本文:

『ゆく年くる年』の台本 撮影/斎藤周造

 大晦日の夜、『紅白歌合戦』の盛大なフィナーレから一転、番組は静かな映像へと切り替わる。新年を迎える15分前、寺や神社など、全国各地の中継先を結び、年越しの様子を伝えるNHKの伝統番組『ゆく年くる年』(総合テレビ/31日23時45分〜)が始まる。

 『ゆく年くる年』のテレビ放送が始まったのは、遡ること昭和28年。当時は『除夜の鐘』というタイトルで放送されていた。約70年もの歴史を持つ超長寿番組だが、驚くのはまだ早い。ラジオで放送が始まったのはもっともっと前の話……なんと、まだテレビがない時代だったという。

 派手な番組ではないが、心に残る。長い歴史を経て、年越しに欠かせない番組となった『ゆく年くる年』は、どのようにして作られているのか? その“裏側”を『おはよう日本』の小原正泰チーフ・プロデューサーと、今村史子チーフ・プロデューサーに聞いた。

登場回数が多い場所は

小原さん「『ゆく年くる年』は『おはよう日本』が担当しています。『おはよう日本』にとって、もはや伝統行事のようなもの。毎年、番組を進行するのも『おはよう日本』のキャスターで、今回は高瀬耕造アナウンサーと桑子真帆アナウンサーが務めます」

 そう話すのは、過去に『ゆく年くる年』のプロデューサーを務め、中継現場にも足を運んだ小原正泰さん。毎年、プロデューサーやディレクターは変わるそうで、今年は今村史子さんがプロデューサーを担当する。

 実は『ゆく年くる年』では、毎年テーマが決まっている。そのテーマに沿って、中継ポイントが選ばれていくという。

今村さん「今年のテーマは『命と暮らし 笑顔の明日へ』です。今年も新型コロナウイルスに振り回された1年でした。コロナ禍で迎える2度目の年越しで、経済の打撃を受けたり、暮らしに疲れている人たちがいっぱいいる。そんな中で来年への希望や笑顔を取り戻せるような、光を見出せる番組にしたいということで、このテーマを選びました」

 毎年、テーマを決めることから始まる。初動は9月頃だそう。

今村さん「毎年9月頃に『おはよう日本』の中に事務局が立ち上がり、議論してテーマを決めます。今年はどういう1年だったとか、どんなことが起きたとか。まだ9月なんですけどね(笑)。テーマが決まったら、全国の放送局に、テーマに合う中継ポイントやネタ、話題がないか募集をかけます。1か月くらいかけて探してもらって、それを事務局でまとめて中継ポイントを決めていく。今年は最終的に決まったのは11月中旬くらいでした」

 2021年→2022年は、“キーステーション”となる東京の「浅草寺」をはじめ、金色堂の修復を終えて賑わいを戻しつつある岩手県平泉町「中尊寺」、南海トラフ巨大地震に備え、市が避難所に指定した高知県高知市「弘法寺」、いまだ国際線は 2~3割、コロナ終息の日を願う「羽田空港」などが中継先に出揃った。

抜粋データ:
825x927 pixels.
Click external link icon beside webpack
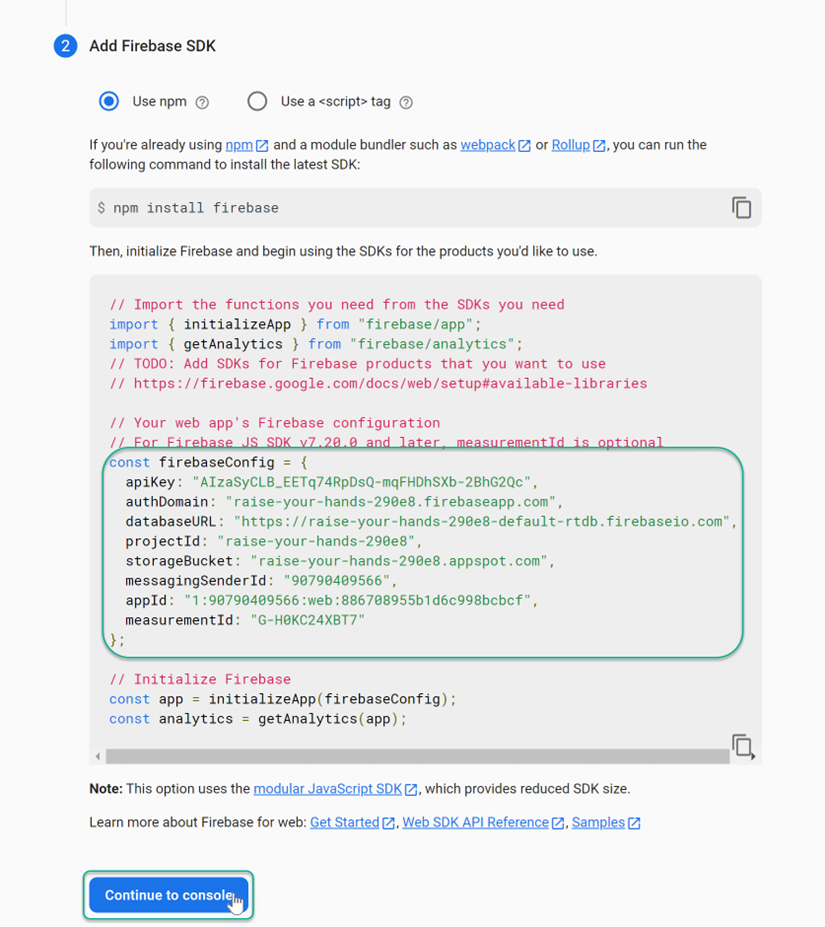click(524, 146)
==
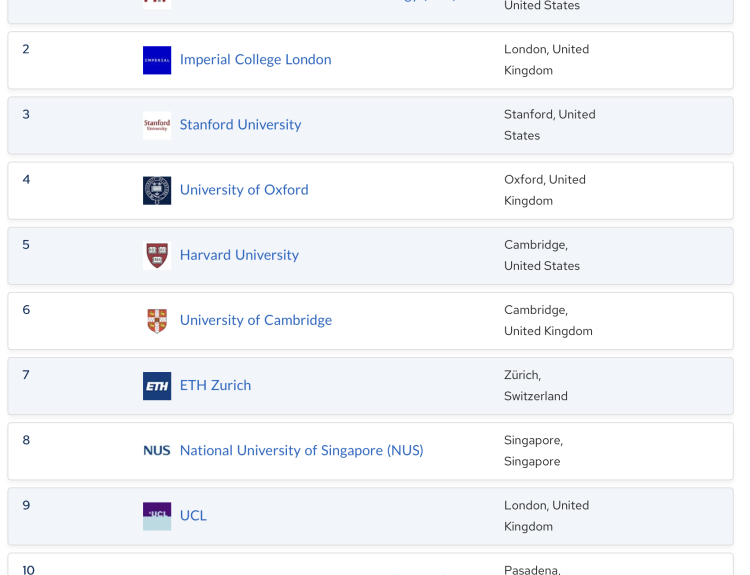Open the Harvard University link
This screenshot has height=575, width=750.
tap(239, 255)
==
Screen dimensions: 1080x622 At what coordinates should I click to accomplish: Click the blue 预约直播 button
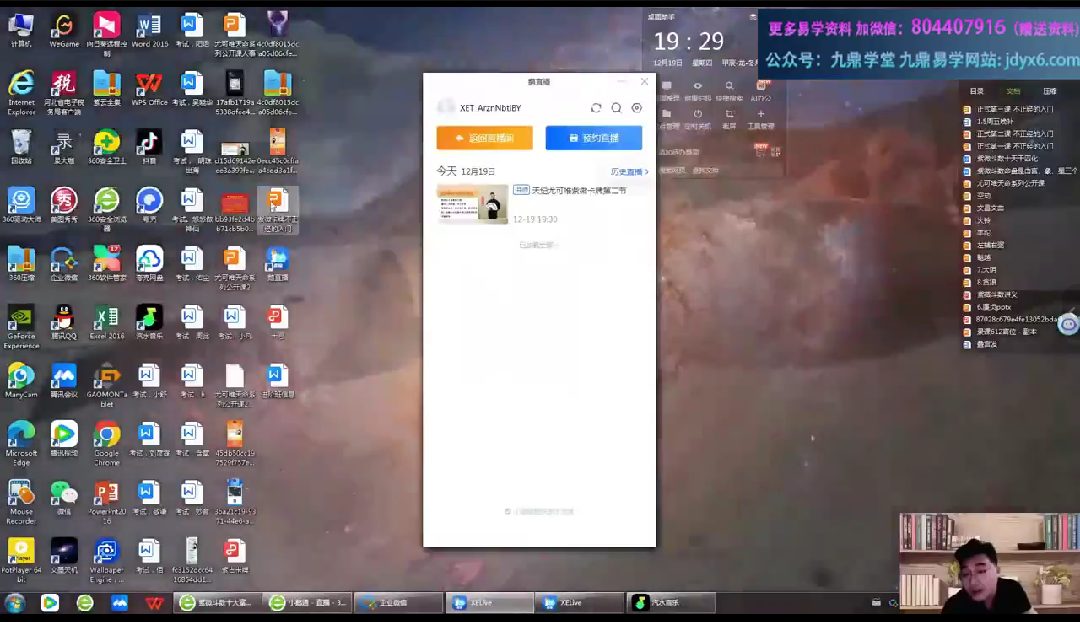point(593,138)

課題の目的:
本文の記述をもとに、次の問いに答えてください。
(a) 『ゆく年くる年』のテレビ放送が始まった当時、番組は何というタイトルで放送されていたか。
(b) 今村さんが挙げた今年のテーマは何か。
(c) 2021年→2022年の中継先のうち、“キーステーション”となるのはどこか。

課題の回答:
(a) 『除夜の鐘』
(b) 『命と暮らし 笑顔の明日へ』
(c) 東京の「浅草寺」